§ **Action item**: Below are records; reproduce exactly the lines from the one that has "Click the plus" through the one that has "You are a computer-use agent. 510x560 pixels.", ends included, and nothing more.

[Records from a data source]
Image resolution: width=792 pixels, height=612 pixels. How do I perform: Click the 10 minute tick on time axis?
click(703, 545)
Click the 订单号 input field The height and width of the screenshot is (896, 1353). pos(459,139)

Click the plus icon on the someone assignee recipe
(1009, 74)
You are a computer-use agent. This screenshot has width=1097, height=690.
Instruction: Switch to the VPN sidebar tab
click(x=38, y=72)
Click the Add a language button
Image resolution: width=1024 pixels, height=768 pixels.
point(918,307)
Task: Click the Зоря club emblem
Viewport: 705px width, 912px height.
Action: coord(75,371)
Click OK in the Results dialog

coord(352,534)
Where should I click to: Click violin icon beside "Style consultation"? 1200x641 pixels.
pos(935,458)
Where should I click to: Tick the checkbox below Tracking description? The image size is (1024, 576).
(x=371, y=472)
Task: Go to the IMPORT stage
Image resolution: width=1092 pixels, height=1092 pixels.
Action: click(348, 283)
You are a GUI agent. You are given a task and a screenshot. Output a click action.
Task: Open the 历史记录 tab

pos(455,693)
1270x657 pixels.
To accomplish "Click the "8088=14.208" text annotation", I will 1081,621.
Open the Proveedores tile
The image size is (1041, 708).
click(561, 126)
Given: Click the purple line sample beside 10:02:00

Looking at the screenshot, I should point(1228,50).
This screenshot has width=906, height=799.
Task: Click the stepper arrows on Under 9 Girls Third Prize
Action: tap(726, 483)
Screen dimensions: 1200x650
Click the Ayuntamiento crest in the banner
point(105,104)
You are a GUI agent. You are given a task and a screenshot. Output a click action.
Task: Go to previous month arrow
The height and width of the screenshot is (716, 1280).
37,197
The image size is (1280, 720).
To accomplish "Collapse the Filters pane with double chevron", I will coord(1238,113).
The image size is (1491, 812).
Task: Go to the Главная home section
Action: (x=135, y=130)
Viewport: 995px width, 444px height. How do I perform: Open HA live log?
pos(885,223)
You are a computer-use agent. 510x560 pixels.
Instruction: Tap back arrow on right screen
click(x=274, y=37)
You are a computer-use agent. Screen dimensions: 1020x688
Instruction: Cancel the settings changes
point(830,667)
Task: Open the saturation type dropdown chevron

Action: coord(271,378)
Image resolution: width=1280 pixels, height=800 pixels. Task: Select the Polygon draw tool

§ **Task response**:
Click the plus icon on the someone assignee recipe
(1009, 74)
You are a computer-use agent. This screenshot has width=1097, height=690.
Instruction: Switch to the VPN sidebar tab
click(x=38, y=72)
Click the Add a language button
Image resolution: width=1024 pixels, height=768 pixels.
point(918,307)
Task: Click the Зоря club emblem
Viewport: 705px width, 912px height.
Action: coord(75,371)
Click OK in the Results dialog

coord(352,534)
Where should I click to: Click violin icon beside "Style consultation"? 1200x641 pixels.
pos(935,458)
Where should I click to: Tick the checkbox below Tracking description? The image size is (1024, 576).
(x=371, y=472)
Task: Go to the IMPORT stage
Image resolution: width=1092 pixels, height=1092 pixels.
Action: click(348, 283)
You are a GUI agent. You are given a task and a screenshot. Output a click action.
Task: Open the 历史记录 tab

pos(455,693)
1270x657 pixels.
To accomplish "Click the "8088=14.208" text annotation", I will 1081,621.
Open the Proveedores tile
The image size is (1041, 708).
click(561, 126)
Given: Click the purple line sample beside 10:02:00

Looking at the screenshot, I should point(1228,50).
This screenshot has width=906, height=799.
Task: Click the stepper arrows on Under 9 Girls Third Prize
Action: tap(726, 483)
Screen dimensions: 1200x650
Click the Ayuntamiento crest in the banner
point(105,104)
You are a GUI agent. You are given a task and a screenshot. Output a click action.
Task: Go to previous month arrow
The height and width of the screenshot is (716, 1280).
37,197
The image size is (1280, 720).
To accomplish "Collapse the Filters pane with double chevron", I will coord(1238,113).
The image size is (1491, 812).
Task: Go to the Главная home section
Action: (x=135, y=130)
Viewport: 995px width, 444px height. How do I perform: Open HA live log?
pos(885,223)
You are a computer-use agent. 510x560 pixels.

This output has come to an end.